Light is also very important for the longevity of these plants. Be sure plants are located in a bright light location or in windows. If you are using the plants in an area to make an attractive display, be sure to move them to higher-light locations throughout the week to ensure adequate sunshine.
Place plants away from drafts or heat sources such as fireplaces and central heat air ducts. Humidity is greatly reduced indoors in the winter with the use of heaters that can dry plants out. Remember, these plants are native to tropical, high-humidity areas, so they will not do well in areas of dry heat.

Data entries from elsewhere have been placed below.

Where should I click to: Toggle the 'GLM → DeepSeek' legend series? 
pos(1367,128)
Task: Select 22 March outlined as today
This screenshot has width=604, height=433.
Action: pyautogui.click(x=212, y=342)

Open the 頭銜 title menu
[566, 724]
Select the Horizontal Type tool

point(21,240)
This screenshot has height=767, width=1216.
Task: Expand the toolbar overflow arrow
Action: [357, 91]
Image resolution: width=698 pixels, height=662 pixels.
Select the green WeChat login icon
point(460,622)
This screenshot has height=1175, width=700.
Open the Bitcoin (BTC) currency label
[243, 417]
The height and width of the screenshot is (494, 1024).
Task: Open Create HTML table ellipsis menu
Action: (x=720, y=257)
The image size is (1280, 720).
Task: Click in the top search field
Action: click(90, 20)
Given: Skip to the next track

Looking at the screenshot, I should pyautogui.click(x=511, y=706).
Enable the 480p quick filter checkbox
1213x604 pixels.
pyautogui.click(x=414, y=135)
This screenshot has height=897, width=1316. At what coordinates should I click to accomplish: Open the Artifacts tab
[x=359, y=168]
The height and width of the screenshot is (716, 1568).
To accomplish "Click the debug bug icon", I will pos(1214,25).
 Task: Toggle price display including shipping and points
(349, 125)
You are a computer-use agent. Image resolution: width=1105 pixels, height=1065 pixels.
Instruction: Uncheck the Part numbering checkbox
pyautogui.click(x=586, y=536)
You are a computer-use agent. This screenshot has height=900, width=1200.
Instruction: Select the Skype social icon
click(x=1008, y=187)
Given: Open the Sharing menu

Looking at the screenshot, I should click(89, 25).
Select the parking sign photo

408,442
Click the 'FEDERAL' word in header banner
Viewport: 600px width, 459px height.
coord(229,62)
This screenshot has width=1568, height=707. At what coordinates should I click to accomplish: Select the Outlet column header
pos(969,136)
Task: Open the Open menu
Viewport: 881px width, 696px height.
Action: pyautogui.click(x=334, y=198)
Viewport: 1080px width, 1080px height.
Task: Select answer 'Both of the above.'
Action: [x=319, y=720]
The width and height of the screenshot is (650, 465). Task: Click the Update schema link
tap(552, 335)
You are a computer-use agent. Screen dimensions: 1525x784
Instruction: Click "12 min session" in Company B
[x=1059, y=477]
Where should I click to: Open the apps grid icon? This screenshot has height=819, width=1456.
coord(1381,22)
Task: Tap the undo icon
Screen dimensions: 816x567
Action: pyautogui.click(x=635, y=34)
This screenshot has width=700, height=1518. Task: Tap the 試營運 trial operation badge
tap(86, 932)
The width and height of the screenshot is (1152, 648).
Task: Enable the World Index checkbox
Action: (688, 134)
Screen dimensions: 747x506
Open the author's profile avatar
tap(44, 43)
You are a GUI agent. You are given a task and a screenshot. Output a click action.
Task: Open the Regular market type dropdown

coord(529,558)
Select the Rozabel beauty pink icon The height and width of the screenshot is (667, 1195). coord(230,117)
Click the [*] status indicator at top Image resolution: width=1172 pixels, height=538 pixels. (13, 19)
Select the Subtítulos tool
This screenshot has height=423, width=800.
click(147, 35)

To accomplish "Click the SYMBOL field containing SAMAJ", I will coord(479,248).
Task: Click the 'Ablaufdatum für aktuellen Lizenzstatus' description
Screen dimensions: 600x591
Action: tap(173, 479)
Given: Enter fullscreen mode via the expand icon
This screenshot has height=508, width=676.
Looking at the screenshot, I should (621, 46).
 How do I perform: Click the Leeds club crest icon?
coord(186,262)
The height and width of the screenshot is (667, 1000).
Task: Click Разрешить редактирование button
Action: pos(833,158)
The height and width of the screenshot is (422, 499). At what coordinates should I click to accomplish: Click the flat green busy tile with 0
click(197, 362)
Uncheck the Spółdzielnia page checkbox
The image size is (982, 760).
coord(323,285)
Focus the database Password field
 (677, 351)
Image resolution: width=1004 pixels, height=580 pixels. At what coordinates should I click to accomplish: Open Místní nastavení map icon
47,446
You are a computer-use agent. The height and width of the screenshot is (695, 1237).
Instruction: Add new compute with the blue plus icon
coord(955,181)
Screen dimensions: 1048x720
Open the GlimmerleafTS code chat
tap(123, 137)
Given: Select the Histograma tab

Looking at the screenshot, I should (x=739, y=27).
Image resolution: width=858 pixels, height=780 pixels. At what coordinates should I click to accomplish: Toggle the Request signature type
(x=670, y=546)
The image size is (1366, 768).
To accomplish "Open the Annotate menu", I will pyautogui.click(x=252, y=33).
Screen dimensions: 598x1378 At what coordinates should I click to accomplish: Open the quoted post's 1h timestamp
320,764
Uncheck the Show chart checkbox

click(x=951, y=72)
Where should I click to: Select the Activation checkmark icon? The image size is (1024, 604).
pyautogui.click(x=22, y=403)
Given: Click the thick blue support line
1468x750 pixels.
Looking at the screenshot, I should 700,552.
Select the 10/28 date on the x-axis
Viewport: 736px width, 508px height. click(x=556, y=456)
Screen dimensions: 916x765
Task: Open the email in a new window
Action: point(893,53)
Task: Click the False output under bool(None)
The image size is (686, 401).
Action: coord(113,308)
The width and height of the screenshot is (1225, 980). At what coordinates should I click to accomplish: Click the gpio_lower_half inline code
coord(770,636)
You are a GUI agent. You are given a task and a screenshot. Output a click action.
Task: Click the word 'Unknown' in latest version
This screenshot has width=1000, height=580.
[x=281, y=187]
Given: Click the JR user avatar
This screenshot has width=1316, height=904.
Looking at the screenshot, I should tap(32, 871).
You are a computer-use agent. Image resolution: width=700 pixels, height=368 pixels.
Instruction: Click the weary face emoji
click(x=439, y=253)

Christmas cactus is notorious for dropping buds when stressed. Limiting the amount of times you move the plant along with adequate watering and light will help keep them looking great for the remainder of the season. Once they have done their job indoors, these plants can be moved out onto patios and out of direct sun in protected areas. But they should be brought in during cold weather. This plant is extremely simple to propagate and share. Simply break off one of the segmented leaf pieces and place in water to encourage new root growth, or stick it into moist potting soils and share it with friends and family.
Proper live Christmas tree and garland care includes sufficient watering. Live garlands should be misted or sprayed with water several times a week to keep it looking green and healthy.
The majority of our live-cut Christmas trees come long distances from farms across the United States. They become dehydrated if kept out of water for too long. When selecting a tree, be sure to shake the tree or branches and check for excessive needle drop. Bend the tips of some of the branches to see how pliable they are. If a branch bounces back quickly, it is healthy. If it snaps, you’ve got a dead tree on your hands. Yes, these cut trees will ultimately die, but there are varying degrees of life and death in trees.
Additionally, check the trunk of the tree. Look for fresh sap and a sticky feeling. This is an indicator of a healthier tree. If you want your Christmas tree to last as long as possible, be sure you regularly replace water in your tree stand. When you pick out your living tree, have the folks at the nursery remove 1/2 inch off the bottom of the trunk and place the tree in water as quickly as possible when you get it home. Moreover, recycle your tree. Most cities offer a curbside pickup of trees the first two weeks of January. Trees are used to stop coastal erosion or are made into mulch or compost and used throughout the state. Keep that tree going.
Finally, some coniferous plants are sold as living plants and resemble tiny Christmas trees. Some examples are stone pines, various junipers and Norfolk Island pines. These can be kept indoors during the holidays but really require a great deal more sunlight than other traditional houseplants. Norfolk Island pine is susceptible to freezing temperatures and should be protected during the winter. It can be kept indoors year-round in high-light locations.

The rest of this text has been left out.